- _Task_: Below are the records; copy exactly the stretch from the line containing "Click 个人资料 breadcrumb link" through the line containing "Task: Activate the Insert Wire tool", both ends included, and nothing else.

(Stored data entries)
*-*-*

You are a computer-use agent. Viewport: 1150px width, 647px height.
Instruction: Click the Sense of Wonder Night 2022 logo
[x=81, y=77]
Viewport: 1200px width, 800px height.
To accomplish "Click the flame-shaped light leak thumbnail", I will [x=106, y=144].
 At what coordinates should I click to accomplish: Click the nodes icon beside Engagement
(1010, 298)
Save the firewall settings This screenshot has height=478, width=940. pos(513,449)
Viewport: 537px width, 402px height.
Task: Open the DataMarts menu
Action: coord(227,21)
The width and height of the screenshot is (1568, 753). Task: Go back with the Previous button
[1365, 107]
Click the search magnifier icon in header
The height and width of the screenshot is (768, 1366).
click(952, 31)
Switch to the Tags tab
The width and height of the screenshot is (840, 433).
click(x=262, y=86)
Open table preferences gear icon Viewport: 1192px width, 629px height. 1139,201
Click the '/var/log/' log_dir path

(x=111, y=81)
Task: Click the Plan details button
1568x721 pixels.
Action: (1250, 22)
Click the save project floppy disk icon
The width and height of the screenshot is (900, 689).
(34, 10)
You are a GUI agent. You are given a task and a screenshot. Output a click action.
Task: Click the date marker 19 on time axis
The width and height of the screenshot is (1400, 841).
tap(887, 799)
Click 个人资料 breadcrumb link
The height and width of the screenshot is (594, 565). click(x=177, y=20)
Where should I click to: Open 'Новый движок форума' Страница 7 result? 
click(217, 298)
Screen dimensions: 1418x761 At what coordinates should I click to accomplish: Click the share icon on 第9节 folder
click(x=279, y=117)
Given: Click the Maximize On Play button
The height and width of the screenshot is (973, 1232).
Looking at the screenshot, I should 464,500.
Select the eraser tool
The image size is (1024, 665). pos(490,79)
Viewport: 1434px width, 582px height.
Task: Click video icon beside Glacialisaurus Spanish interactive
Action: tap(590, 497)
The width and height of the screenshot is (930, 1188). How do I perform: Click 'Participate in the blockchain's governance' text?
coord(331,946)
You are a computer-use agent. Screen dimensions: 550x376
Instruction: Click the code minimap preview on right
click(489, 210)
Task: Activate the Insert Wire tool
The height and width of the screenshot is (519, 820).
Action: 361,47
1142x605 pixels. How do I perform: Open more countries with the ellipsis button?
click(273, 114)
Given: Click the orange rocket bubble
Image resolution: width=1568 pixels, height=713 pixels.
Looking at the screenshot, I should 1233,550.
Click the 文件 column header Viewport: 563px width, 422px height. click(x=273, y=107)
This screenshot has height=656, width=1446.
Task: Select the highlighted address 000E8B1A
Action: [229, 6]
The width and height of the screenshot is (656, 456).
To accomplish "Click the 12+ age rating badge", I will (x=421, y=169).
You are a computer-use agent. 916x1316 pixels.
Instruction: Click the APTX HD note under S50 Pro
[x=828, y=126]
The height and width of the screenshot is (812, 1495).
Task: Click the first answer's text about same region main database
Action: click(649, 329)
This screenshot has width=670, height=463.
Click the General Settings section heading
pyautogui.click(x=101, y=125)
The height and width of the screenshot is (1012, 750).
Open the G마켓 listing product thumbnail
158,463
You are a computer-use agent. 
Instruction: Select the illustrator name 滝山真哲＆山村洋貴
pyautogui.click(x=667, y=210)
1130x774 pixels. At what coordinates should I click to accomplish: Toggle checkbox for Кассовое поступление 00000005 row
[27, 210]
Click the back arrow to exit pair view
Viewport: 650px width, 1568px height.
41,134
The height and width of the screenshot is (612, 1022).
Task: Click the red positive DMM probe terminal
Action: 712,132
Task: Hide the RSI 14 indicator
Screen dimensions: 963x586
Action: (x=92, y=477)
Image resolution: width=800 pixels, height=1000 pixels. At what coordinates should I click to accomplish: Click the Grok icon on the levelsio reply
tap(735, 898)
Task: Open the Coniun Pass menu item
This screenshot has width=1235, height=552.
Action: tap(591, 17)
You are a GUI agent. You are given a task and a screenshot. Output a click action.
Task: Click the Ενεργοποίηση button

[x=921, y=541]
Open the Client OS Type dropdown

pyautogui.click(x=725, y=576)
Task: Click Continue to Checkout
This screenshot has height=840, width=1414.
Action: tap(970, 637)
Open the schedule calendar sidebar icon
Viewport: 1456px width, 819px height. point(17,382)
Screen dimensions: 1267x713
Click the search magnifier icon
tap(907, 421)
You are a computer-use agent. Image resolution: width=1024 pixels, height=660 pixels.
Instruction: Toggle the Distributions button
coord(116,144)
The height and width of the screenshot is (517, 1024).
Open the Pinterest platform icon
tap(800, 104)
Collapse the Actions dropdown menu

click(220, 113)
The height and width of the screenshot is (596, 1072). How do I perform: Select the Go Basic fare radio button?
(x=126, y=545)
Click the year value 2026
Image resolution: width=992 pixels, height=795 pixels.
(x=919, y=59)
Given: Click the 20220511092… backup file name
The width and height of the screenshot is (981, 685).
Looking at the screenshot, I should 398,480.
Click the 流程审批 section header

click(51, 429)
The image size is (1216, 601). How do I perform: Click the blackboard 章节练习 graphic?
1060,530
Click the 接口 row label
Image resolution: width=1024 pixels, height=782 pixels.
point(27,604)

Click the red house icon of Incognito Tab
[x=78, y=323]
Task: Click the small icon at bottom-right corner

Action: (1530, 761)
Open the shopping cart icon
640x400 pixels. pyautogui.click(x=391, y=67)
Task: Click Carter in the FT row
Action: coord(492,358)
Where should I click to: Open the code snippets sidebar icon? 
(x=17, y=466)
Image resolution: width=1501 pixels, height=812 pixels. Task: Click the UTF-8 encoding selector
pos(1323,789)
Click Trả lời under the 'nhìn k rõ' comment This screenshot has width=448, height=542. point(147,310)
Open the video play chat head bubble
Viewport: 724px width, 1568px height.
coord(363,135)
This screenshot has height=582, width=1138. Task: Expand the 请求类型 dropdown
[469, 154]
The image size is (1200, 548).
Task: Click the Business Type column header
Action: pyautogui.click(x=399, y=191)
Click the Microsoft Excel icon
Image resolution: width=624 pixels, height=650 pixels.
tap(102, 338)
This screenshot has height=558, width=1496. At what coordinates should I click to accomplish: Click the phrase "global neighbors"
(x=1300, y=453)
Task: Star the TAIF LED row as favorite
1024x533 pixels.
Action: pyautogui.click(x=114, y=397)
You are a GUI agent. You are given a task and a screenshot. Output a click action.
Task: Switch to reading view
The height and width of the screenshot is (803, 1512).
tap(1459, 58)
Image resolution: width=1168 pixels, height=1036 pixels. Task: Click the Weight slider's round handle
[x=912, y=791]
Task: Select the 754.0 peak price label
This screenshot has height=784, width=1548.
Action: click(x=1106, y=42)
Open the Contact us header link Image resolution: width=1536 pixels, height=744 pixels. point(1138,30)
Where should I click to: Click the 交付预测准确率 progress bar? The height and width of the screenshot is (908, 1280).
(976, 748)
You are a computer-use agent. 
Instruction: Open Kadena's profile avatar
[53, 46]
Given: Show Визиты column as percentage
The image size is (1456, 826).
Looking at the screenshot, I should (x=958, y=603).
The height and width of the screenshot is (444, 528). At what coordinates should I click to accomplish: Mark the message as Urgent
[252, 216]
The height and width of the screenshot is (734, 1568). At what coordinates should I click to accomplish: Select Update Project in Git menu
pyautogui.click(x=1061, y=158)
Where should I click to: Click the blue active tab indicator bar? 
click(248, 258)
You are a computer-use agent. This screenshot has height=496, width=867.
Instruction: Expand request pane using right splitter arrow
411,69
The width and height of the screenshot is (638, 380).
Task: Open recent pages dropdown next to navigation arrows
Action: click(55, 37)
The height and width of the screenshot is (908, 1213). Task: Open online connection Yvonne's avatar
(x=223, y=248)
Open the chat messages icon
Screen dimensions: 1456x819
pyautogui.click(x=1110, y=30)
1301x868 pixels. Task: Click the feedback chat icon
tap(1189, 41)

*-*-*

- _Output_:
Click 个人资料 breadcrumb link
The height and width of the screenshot is (594, 565). click(x=177, y=20)
Where should I click to: Open 'Новый движок форума' Страница 7 result? 
click(217, 298)
Screen dimensions: 1418x761 At what coordinates should I click to accomplish: Click the share icon on 第9节 folder
click(x=279, y=117)
Given: Click the Maximize On Play button
The height and width of the screenshot is (973, 1232).
Looking at the screenshot, I should 464,500.
Select the eraser tool
The image size is (1024, 665). pos(490,79)
Viewport: 1434px width, 582px height.
Task: Click video icon beside Glacialisaurus Spanish interactive
Action: tap(590, 497)
The width and height of the screenshot is (930, 1188). How do I perform: Click 'Participate in the blockchain's governance' text?
coord(331,946)
You are a computer-use agent. Screen dimensions: 550x376
Instruction: Click the code minimap preview on right
click(489, 210)
Task: Activate the Insert Wire tool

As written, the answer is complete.